→ Requirement
Output every record below precisely as it is written.

◆ ◆ ◆ ◆ ◆ ◆ ◆

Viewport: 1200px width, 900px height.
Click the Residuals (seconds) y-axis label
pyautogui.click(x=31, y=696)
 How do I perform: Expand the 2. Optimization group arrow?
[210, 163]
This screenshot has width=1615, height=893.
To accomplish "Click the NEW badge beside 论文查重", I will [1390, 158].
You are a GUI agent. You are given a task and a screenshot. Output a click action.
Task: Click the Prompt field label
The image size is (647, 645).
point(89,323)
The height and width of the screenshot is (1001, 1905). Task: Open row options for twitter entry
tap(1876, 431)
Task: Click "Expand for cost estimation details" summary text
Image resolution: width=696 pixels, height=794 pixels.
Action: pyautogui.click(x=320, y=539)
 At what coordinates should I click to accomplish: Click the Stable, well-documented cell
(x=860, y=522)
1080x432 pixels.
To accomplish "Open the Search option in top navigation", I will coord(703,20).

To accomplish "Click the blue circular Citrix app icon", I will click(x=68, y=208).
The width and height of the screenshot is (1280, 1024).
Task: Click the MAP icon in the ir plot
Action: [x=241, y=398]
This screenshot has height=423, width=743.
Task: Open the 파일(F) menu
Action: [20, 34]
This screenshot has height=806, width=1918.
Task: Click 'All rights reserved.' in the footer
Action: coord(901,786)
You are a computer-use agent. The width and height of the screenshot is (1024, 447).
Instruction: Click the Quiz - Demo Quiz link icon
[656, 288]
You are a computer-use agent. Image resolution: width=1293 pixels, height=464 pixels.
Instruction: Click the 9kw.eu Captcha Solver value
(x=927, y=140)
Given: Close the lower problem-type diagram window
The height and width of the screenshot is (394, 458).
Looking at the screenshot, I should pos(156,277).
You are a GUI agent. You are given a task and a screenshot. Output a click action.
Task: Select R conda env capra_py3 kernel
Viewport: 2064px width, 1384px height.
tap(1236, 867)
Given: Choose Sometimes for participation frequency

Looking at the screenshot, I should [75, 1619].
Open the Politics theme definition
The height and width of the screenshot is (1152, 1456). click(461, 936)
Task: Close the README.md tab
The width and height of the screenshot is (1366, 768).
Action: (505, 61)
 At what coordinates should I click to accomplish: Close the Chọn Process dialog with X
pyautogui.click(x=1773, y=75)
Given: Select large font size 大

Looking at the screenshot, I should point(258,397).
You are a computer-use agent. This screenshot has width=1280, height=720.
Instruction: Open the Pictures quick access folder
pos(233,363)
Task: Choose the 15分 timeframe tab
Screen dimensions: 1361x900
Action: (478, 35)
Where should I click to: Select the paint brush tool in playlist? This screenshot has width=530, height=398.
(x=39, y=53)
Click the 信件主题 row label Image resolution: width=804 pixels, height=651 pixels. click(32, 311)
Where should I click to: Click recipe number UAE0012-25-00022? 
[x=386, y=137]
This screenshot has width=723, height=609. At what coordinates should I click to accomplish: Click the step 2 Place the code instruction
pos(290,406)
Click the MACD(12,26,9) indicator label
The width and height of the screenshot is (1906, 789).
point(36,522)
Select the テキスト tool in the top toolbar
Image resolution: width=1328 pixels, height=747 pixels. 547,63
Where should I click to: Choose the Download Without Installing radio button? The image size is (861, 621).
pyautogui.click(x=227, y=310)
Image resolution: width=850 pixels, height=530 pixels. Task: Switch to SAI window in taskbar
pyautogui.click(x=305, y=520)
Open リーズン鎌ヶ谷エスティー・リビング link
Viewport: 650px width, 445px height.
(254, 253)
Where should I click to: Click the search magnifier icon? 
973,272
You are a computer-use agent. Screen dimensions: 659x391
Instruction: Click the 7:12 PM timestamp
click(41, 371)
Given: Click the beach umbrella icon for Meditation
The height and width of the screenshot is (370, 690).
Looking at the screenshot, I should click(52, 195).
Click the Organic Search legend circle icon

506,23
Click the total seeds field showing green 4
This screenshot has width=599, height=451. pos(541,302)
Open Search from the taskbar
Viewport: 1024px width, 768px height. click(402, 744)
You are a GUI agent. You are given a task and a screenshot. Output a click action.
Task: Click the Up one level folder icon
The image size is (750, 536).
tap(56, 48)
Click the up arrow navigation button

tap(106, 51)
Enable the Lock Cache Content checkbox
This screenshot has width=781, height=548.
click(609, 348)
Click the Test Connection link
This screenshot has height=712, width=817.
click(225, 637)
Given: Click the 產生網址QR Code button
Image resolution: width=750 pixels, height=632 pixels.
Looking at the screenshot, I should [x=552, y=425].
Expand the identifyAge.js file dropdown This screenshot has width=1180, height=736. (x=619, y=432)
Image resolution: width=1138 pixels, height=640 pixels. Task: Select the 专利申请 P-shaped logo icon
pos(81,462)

◆ ◆ ◆ ◆ ◆ ◆ ◆

→ Response below
Viewport: 1200px width, 900px height.
Click the Residuals (seconds) y-axis label
pyautogui.click(x=31, y=696)
 How do I perform: Expand the 2. Optimization group arrow?
[210, 163]
This screenshot has width=1615, height=893.
To accomplish "Click the NEW badge beside 论文查重", I will [1390, 158].
You are a GUI agent. You are given a task and a screenshot. Output a click action.
Task: Click the Prompt field label
The image size is (647, 645).
point(89,323)
The height and width of the screenshot is (1001, 1905). Task: Open row options for twitter entry
tap(1876, 431)
Task: Click "Expand for cost estimation details" summary text
Image resolution: width=696 pixels, height=794 pixels.
Action: pyautogui.click(x=320, y=539)
 At what coordinates should I click to accomplish: Click the Stable, well-documented cell
(x=860, y=522)
1080x432 pixels.
To accomplish "Open the Search option in top navigation", I will coord(703,20).

To accomplish "Click the blue circular Citrix app icon", I will click(x=68, y=208).
The width and height of the screenshot is (1280, 1024).
Task: Click the MAP icon in the ir plot
Action: [x=241, y=398]
This screenshot has height=423, width=743.
Task: Open the 파일(F) menu
Action: [20, 34]
This screenshot has height=806, width=1918.
Task: Click 'All rights reserved.' in the footer
Action: coord(901,786)
You are a computer-use agent. The width and height of the screenshot is (1024, 447).
Instruction: Click the Quiz - Demo Quiz link icon
[656, 288]
You are a computer-use agent. Image resolution: width=1293 pixels, height=464 pixels.
Instruction: Click the 9kw.eu Captcha Solver value
(x=927, y=140)
Given: Close the lower problem-type diagram window
The height and width of the screenshot is (394, 458).
Looking at the screenshot, I should pos(156,277).
You are a GUI agent. You are given a task and a screenshot. Output a click action.
Task: Select R conda env capra_py3 kernel
Viewport: 2064px width, 1384px height.
tap(1236, 867)
Given: Choose Sometimes for participation frequency

Looking at the screenshot, I should [75, 1619].
Open the Politics theme definition
The height and width of the screenshot is (1152, 1456). click(461, 936)
Task: Close the README.md tab
The width and height of the screenshot is (1366, 768).
Action: (505, 61)
 At what coordinates should I click to accomplish: Close the Chọn Process dialog with X
pyautogui.click(x=1773, y=75)
Given: Select large font size 大

Looking at the screenshot, I should point(258,397).
You are a computer-use agent. This screenshot has width=1280, height=720.
Instruction: Open the Pictures quick access folder
pos(233,363)
Task: Choose the 15分 timeframe tab
Screen dimensions: 1361x900
Action: (478, 35)
Where should I click to: Select the paint brush tool in playlist? This screenshot has width=530, height=398.
(x=39, y=53)
Click the 信件主题 row label Image resolution: width=804 pixels, height=651 pixels. click(32, 311)
Where should I click to: Click recipe number UAE0012-25-00022? 
[x=386, y=137]
This screenshot has width=723, height=609. At what coordinates should I click to accomplish: Click the step 2 Place the code instruction
pos(290,406)
Click the MACD(12,26,9) indicator label
The width and height of the screenshot is (1906, 789).
point(36,522)
Select the テキスト tool in the top toolbar
Image resolution: width=1328 pixels, height=747 pixels. 547,63
Where should I click to: Choose the Download Without Installing radio button? The image size is (861, 621).
pyautogui.click(x=227, y=310)
Image resolution: width=850 pixels, height=530 pixels. Task: Switch to SAI window in taskbar
pyautogui.click(x=305, y=520)
Open リーズン鎌ヶ谷エスティー・リビング link
Viewport: 650px width, 445px height.
(254, 253)
Where should I click to: Click the search magnifier icon? 
973,272
You are a computer-use agent. Screen dimensions: 659x391
Instruction: Click the 7:12 PM timestamp
click(41, 371)
Given: Click the beach umbrella icon for Meditation
The height and width of the screenshot is (370, 690).
Looking at the screenshot, I should click(52, 195).
Click the Organic Search legend circle icon

506,23
Click the total seeds field showing green 4
This screenshot has width=599, height=451. pos(541,302)
Open Search from the taskbar
Viewport: 1024px width, 768px height. click(402, 744)
You are a GUI agent. You are given a task and a screenshot. Output a click action.
Task: Click the Up one level folder icon
The image size is (750, 536).
tap(56, 48)
Click the up arrow navigation button

tap(106, 51)
Enable the Lock Cache Content checkbox
This screenshot has width=781, height=548.
click(609, 348)
Click the Test Connection link
This screenshot has height=712, width=817.
click(225, 637)
Given: Click the 產生網址QR Code button
Image resolution: width=750 pixels, height=632 pixels.
Looking at the screenshot, I should [x=552, y=425].
Expand the identifyAge.js file dropdown This screenshot has width=1180, height=736. (x=619, y=432)
Image resolution: width=1138 pixels, height=640 pixels. Task: Select the 专利申请 P-shaped logo icon
pos(81,462)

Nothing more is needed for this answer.